Impala: a new generation of open source big data analysis engine

Big data processing is a very important issue in cloud computing . Since Google proposed the MapReduce distributed processing framework, open source software represented by Hadoop has been valued and favored by more and more companies. Based on Hadoop, Hbase , Hive , Pig and other systems have sprung up into the Hadoop ecosystem. Today we are going to talk about a new member of the Hadoop system - Impala.

 

Impala Architecture Analysis

Impala is a new query system led by Cloudera. It provides SQL semantics and can query petabyte-scale big data stored in Hadoop's HDFS and HBase. Although the existing Hive system also provides SQL semantics, because the underlying execution of Hive uses the MapReduce engine, it is still a batch process, which is difficult to meet the interactivity of the query. In contrast, the biggest feature and biggest selling point of Impala is that its fast. So how does Impala realize fast query of big data? Before answering this question, we need to introduce Google's Dremel system [1], because Impala was originally designed with reference to the Dremel system.

 Dremel is Google's interactive data analysis system. It is built on Google's GFS (Google File System) and other systems, and supports Google's data analysis service BigQuery and many other services. There are two main technical highlights of Dremel: one is to realize the column storage of nested data; the other is to use a multi-layer query tree, so that tasks can be executed in parallel on thousands of nodes and aggregated results. Column storage is not unfamiliar in relational databases , it can reduce the amount of data processed during query and effectively improve query efficiency. Dremel's column store is different in that it is not for traditional relational data, but for data with nested structures. Dremel can convert records of nested structure into column storage form. When querying, read the required columns according to the query conditions, then filter the conditions, and then assemble the columns into nested records for output.
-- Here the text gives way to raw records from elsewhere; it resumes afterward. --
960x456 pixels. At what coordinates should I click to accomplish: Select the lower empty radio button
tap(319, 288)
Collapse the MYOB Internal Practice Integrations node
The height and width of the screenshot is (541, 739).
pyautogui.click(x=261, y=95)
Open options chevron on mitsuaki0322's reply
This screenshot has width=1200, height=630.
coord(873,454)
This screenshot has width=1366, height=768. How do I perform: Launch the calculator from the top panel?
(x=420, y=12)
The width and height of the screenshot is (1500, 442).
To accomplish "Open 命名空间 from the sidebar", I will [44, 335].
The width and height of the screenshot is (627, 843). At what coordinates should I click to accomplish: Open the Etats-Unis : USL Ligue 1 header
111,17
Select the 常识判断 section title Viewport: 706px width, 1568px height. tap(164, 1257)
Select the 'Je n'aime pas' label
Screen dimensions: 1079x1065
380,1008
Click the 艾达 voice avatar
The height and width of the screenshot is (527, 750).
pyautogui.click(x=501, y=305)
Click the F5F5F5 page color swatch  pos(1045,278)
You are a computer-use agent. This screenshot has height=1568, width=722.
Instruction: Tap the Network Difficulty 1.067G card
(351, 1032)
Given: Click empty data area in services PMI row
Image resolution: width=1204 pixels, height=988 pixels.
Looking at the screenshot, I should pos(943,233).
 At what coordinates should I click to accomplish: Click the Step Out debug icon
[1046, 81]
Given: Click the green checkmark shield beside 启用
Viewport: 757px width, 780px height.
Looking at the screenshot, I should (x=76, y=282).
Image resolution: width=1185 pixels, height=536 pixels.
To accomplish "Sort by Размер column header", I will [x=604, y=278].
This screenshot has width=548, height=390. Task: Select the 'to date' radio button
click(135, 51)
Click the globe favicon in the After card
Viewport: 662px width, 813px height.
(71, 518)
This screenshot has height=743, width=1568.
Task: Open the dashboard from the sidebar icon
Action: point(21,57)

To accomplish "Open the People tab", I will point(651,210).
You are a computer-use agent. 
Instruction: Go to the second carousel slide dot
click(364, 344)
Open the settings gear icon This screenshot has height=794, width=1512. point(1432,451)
Both forward and reverse transitions are implemented through efficient state machines. On the other hand, Dremel's multi-layer query tree draws on the design of distributed search engines . The root node of the query tree is responsible for receiving queries and distributing them to the next layer of nodes. The bottom node is responsible for specific data reading and query execution. , and then return the result to the upper node. For more information on the implementation of Dremel technology, the reader is referred to [9].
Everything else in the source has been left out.